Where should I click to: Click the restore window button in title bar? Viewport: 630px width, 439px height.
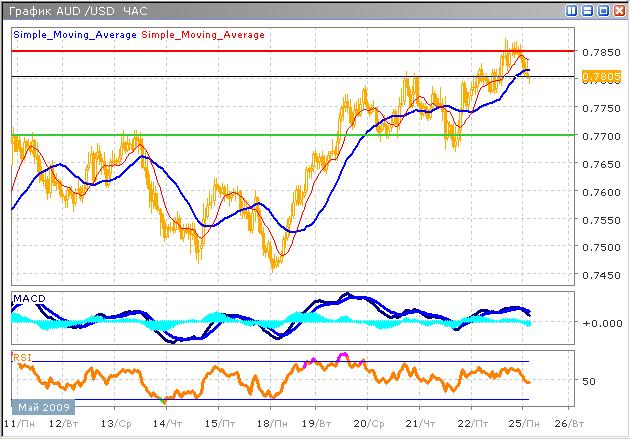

=-=-=

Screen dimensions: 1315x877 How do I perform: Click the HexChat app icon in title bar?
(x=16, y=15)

=-=-=

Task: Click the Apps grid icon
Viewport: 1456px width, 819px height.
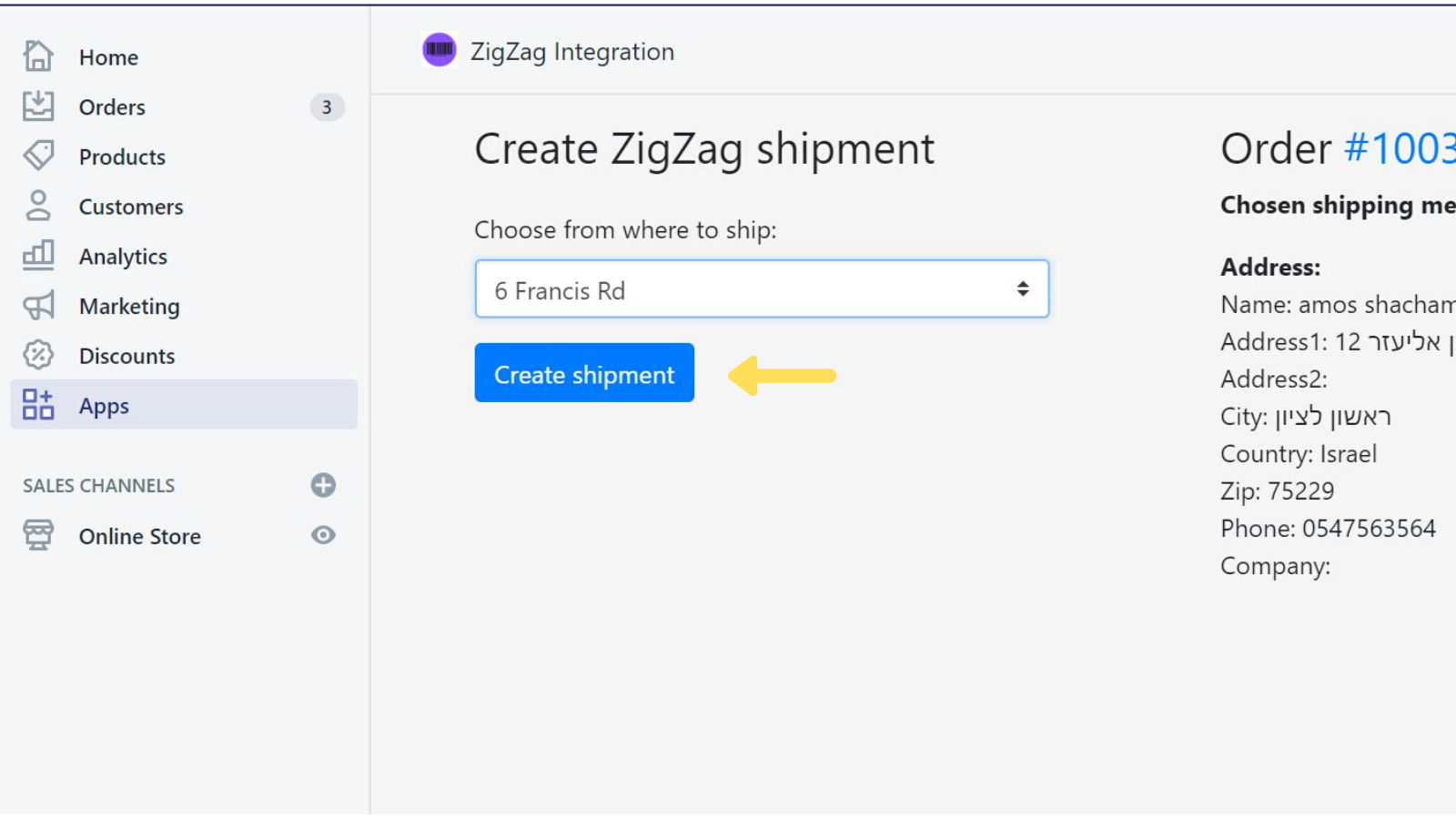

=-=-=

▸ **The problem**
Out of the material above, output word for word the line with "Task: Click the Apps grid icon", the line with "Viewport: 1456px width, 819px height.", and all lines between them, with nothing else.

▸ **Answer section**
Task: Click the Apps grid icon
Viewport: 1456px width, 819px height.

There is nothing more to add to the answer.